(Stated exercise): Rewrite the stretch from the line that contains "Image resolution: width=830" through the line that contains "The width and height of the screenshot is (743, 658).", changing "icon" to "symbol" and leaving everything else unchanged. Leave the pictures out of your answer.

(Dataset records):

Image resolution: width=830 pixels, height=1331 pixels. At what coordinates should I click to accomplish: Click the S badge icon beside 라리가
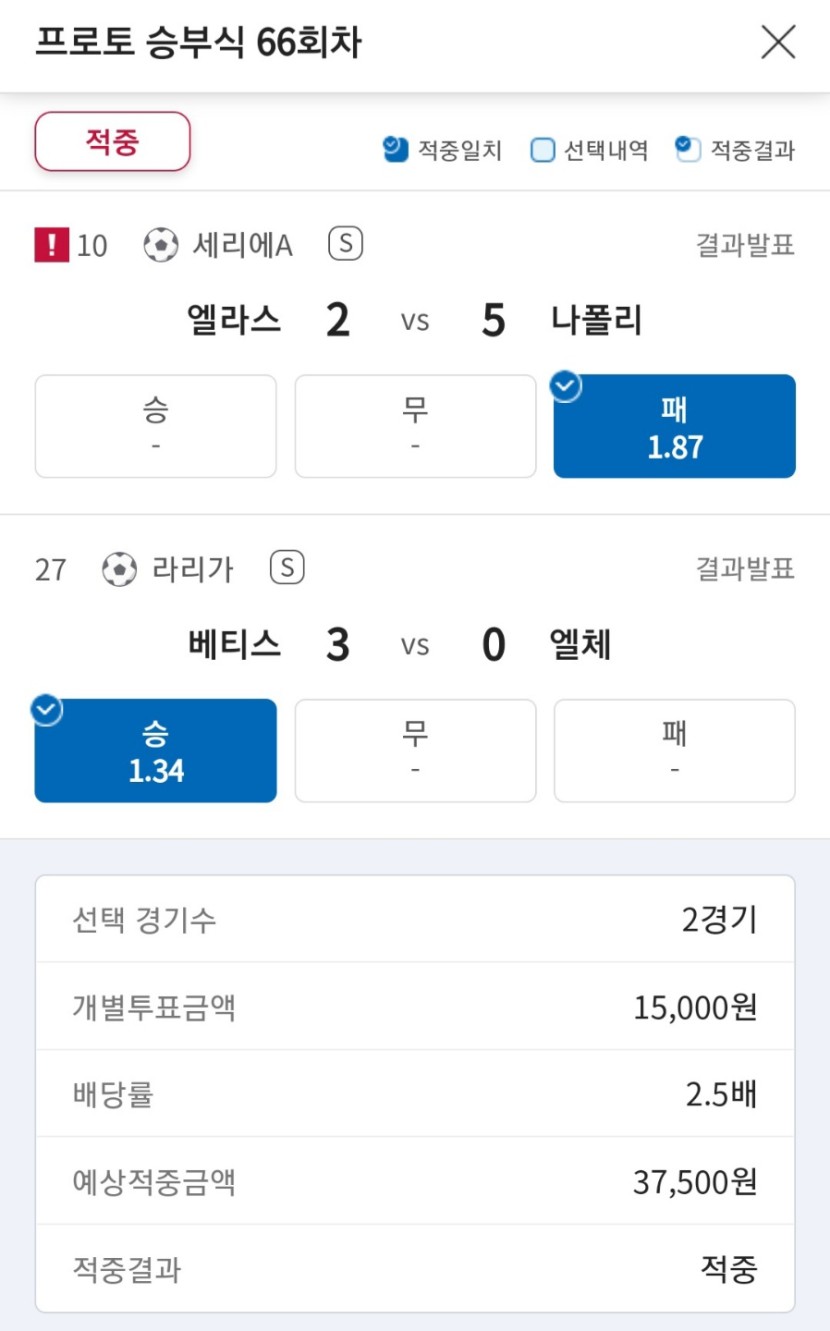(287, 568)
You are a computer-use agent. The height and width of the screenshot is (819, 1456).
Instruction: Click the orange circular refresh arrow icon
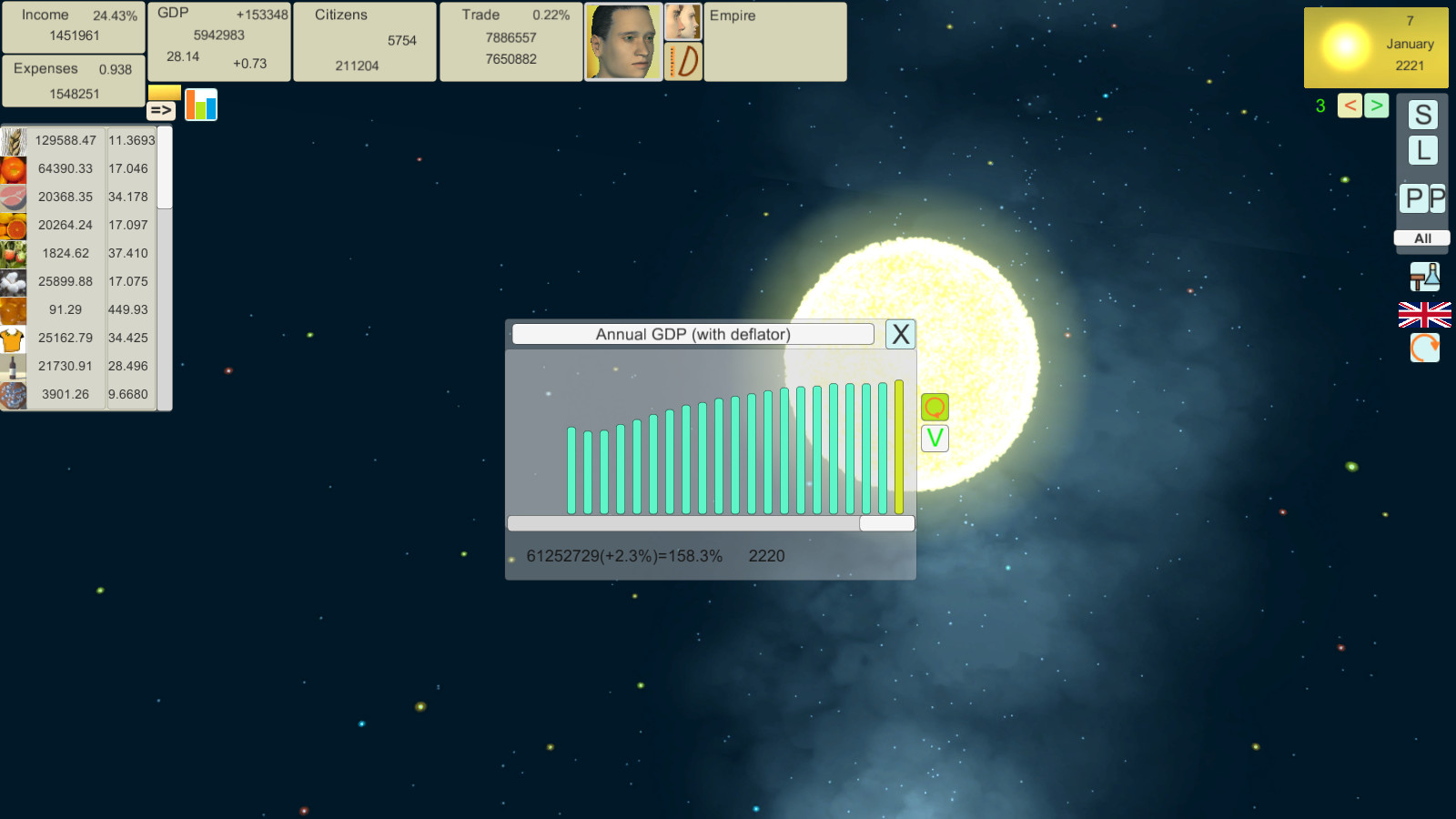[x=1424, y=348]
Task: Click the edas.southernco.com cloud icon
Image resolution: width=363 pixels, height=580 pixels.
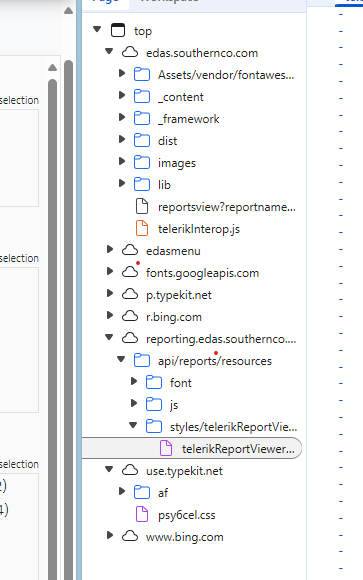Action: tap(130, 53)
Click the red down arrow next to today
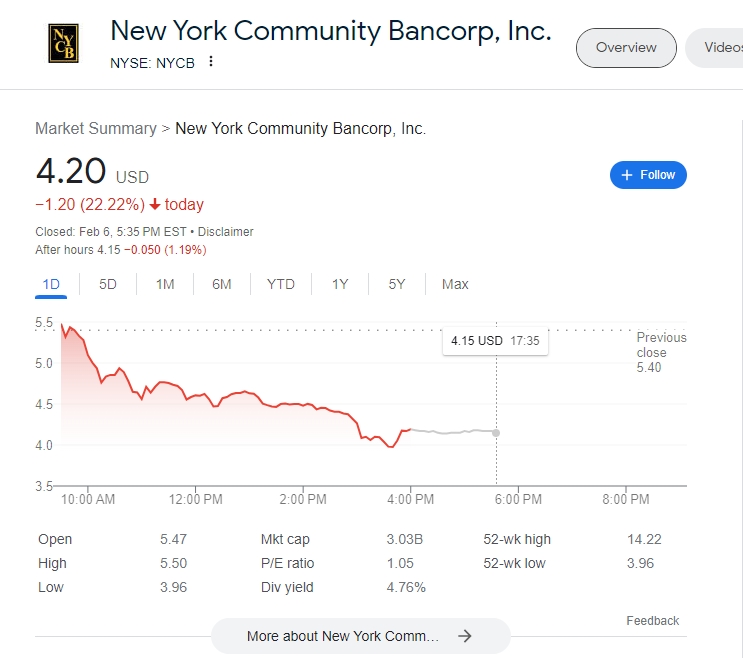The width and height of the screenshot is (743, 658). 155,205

* * *

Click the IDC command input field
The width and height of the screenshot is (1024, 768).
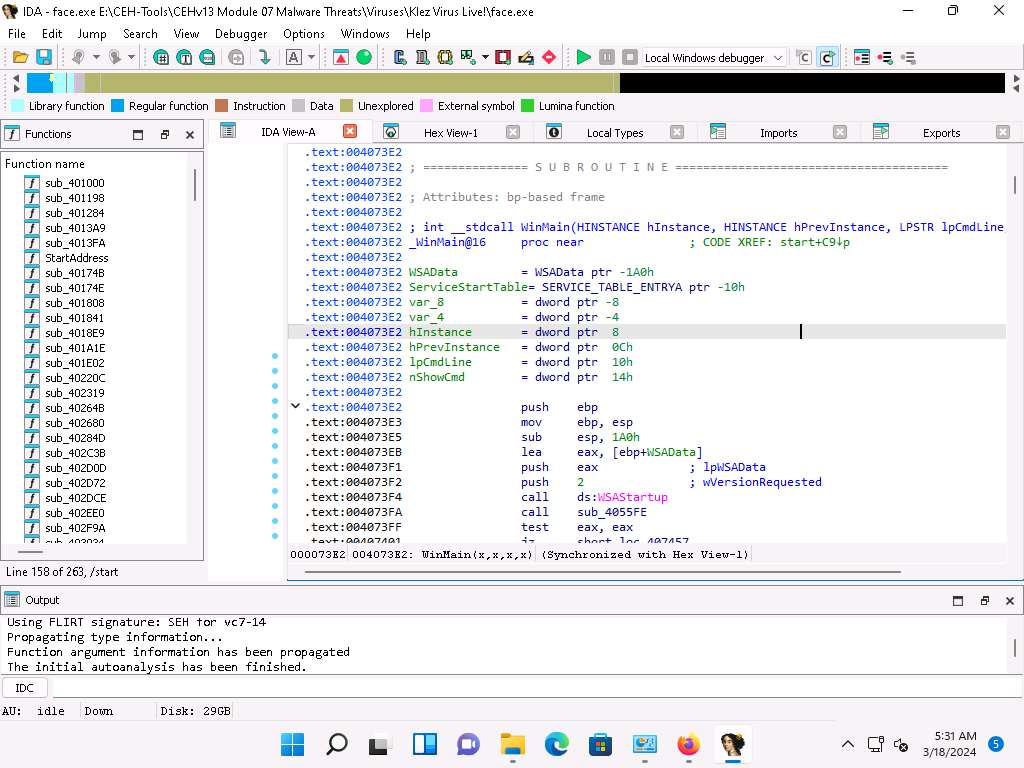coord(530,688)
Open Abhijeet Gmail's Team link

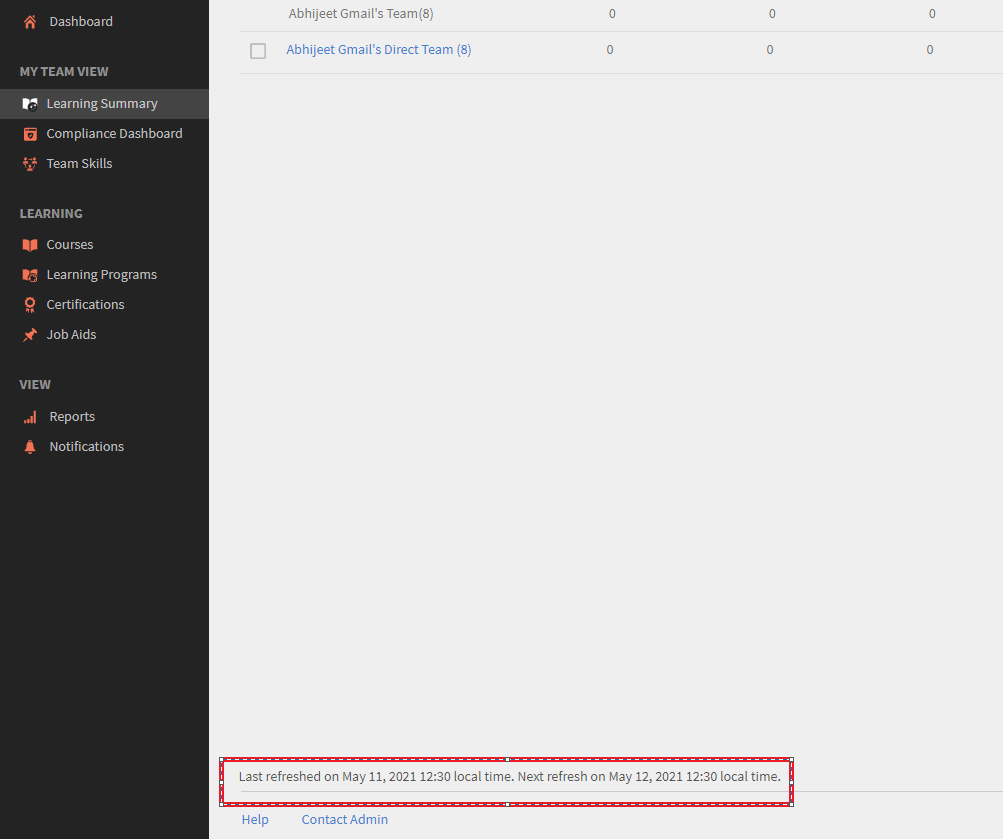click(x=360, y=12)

(Exercise response):
Image resolution: width=830 pixels, height=1331 pixels. At what coordinates should I click to accomplish: Click the S badge symbol beside 라리가
(287, 568)
You are a computer-use agent. The height and width of the screenshot is (819, 1456).
Instruction: Click the orange circular refresh arrow symbol
[x=1424, y=348]
Task: Click the edas.southernco.com cloud symbol
Image resolution: width=363 pixels, height=580 pixels.
Action: tap(130, 53)
Click the red down arrow next to today
The width and height of the screenshot is (743, 658). 155,205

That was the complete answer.